**Selected extract**.
Jalali Tehrani: I actually wanted to mention this point: when I generalized the discussion of slavery and Mr. Nikaiyan said it was romantic—I don’t have such an understanding—slavery, if it means being owned and being someone’s property and you are their owner, is one discussion. In this area too, you can even generalize to women; not only women in the conventional sense of concubines or in terms of rulings, but entirely in the human concept of someone who is not free and not autonomous and must answer to someone—we see this generally for the female gender in its entirety in Islam.

From today’s perspective, the fact that a woman must be forced to wear a hijab because of her beliefs is a moral vice. I mention this because they say she has chosen the belief herself, therefore is not restricted. I am referring to discussions that moral philosophers and political philosophers raise. For example, Isaiah Berlin in his four essays on liberty says if someone is paranoid, meaning suspicious, they are not free either, even though they have deprived themselves of this freedom themselves.

Nikaiyan: That’s where I say romantic view. Very well, someone who is paranoid. What should we do now? Come and force them to stop? That is, impose something on them? In any case, we have accepted freedom of will and choice, and it is agreed upon. Suppose someone voluntarily decided to impose something on themselves, from your perspective they are a psychologically disturbed or paranoid person. For whatever reason—maybe they have a phobia or some other reason.

**Directions for this task**.
Print the part of the discussion on freedom and slavery above that lies between "Jalali Tehrani: I" and "entirety in Islam.", inclusive, without changing a word.

**Given data**.

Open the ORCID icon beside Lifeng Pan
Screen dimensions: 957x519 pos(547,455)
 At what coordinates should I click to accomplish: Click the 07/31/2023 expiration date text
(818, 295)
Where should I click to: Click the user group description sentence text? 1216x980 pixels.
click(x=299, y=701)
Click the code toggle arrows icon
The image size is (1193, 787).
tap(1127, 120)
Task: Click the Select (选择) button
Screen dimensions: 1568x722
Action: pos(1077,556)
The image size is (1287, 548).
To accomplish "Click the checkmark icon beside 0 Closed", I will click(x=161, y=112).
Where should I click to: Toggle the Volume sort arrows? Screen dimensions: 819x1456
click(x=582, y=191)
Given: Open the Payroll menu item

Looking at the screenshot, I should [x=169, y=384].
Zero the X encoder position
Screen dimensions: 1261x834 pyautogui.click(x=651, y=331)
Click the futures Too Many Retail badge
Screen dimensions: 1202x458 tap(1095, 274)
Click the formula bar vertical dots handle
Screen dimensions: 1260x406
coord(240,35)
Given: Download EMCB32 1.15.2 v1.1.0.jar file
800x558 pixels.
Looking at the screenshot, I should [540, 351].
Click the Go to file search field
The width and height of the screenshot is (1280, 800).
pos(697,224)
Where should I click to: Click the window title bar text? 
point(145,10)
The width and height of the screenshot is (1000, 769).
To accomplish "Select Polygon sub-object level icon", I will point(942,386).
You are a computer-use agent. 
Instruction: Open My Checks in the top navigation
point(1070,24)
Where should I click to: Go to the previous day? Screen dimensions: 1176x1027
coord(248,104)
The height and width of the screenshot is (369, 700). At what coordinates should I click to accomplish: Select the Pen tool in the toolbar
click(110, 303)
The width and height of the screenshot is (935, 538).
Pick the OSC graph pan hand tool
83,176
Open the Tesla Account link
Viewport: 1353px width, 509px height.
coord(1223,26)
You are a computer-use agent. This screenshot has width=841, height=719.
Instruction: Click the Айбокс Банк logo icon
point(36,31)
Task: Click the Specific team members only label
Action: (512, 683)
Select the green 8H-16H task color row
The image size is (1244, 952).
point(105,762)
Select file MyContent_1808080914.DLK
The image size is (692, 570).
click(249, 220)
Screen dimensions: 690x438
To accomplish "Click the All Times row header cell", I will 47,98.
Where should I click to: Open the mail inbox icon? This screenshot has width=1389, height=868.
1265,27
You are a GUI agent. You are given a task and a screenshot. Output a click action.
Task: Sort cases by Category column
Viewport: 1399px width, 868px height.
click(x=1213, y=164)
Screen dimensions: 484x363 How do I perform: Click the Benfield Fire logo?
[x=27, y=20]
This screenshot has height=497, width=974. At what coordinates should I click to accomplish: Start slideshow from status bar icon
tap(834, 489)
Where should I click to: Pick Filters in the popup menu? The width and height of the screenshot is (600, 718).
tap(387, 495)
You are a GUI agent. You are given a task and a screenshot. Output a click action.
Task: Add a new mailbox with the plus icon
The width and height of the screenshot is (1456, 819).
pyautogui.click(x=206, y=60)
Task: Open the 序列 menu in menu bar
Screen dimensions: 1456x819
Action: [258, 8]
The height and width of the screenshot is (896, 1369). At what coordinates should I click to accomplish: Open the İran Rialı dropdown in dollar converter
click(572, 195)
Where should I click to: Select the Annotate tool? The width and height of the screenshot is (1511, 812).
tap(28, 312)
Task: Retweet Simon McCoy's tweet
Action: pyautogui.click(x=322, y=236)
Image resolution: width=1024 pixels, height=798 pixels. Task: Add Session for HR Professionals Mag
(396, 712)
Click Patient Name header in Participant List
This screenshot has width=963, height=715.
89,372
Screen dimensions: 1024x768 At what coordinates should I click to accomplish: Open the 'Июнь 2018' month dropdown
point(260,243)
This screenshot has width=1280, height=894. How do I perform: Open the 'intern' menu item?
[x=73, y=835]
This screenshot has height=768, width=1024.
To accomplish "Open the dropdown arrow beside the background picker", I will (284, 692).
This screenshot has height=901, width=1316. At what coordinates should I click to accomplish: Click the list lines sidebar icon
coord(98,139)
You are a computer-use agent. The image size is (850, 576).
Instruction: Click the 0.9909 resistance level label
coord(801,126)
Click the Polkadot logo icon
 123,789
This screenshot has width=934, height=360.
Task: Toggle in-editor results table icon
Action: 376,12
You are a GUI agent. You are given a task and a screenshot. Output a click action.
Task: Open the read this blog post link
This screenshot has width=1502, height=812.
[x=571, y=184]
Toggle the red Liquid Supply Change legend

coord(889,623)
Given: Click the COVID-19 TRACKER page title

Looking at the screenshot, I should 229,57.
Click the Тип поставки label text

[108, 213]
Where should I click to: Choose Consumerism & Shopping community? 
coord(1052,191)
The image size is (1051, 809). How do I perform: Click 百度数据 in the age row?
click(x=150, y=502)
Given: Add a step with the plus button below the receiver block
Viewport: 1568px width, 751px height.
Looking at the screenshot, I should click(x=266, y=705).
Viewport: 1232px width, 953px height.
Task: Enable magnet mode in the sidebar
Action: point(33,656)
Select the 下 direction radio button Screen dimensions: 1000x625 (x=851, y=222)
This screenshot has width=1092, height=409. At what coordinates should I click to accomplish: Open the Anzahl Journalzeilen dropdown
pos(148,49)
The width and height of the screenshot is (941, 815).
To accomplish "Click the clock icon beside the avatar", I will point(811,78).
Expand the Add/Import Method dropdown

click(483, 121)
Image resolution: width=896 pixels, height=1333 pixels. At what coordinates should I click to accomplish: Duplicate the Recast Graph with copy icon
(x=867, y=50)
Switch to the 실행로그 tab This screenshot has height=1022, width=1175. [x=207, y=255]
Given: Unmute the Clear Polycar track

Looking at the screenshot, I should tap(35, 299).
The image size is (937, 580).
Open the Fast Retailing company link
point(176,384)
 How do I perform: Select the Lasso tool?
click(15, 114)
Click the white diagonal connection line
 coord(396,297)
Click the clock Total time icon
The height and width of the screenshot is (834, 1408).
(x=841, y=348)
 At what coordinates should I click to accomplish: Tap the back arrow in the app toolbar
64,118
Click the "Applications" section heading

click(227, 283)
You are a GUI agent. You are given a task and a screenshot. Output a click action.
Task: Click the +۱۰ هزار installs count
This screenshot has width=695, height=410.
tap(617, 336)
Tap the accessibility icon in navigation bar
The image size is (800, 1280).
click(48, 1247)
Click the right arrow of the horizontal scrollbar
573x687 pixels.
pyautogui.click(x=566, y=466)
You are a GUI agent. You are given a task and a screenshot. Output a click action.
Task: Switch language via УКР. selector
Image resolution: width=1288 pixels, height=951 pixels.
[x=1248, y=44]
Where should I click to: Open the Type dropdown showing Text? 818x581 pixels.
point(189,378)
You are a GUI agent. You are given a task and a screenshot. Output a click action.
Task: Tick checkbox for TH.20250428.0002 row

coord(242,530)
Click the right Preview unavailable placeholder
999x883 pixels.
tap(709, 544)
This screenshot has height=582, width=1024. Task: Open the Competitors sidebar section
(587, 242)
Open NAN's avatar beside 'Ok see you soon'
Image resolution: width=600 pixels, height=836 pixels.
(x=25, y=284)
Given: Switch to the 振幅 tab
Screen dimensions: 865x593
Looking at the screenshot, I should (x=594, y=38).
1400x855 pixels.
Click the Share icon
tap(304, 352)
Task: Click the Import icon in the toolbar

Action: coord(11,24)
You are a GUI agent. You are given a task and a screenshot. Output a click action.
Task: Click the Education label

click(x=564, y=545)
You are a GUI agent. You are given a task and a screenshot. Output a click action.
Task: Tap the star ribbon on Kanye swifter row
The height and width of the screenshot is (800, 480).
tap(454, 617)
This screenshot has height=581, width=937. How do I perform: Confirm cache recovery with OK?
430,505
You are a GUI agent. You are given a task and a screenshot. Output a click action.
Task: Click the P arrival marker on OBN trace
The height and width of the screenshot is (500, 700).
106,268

**The solution**.
Jalali Tehrani: I actually wanted to mention this point: when I generalized the discussion of slavery and Mr. Nikaiyan said it was romantic—I don’t have such an understanding—slavery, if it means being owned and being someone’s property and you are their owner, is one discussion. In this area too, you can even generalize to women; not only women in the conventional sense of concubines or in terms of rulings, but entirely in the human concept of someone who is not free and not autonomous and must answer to someone—we see this generally for the female gender in its entirety in Islam.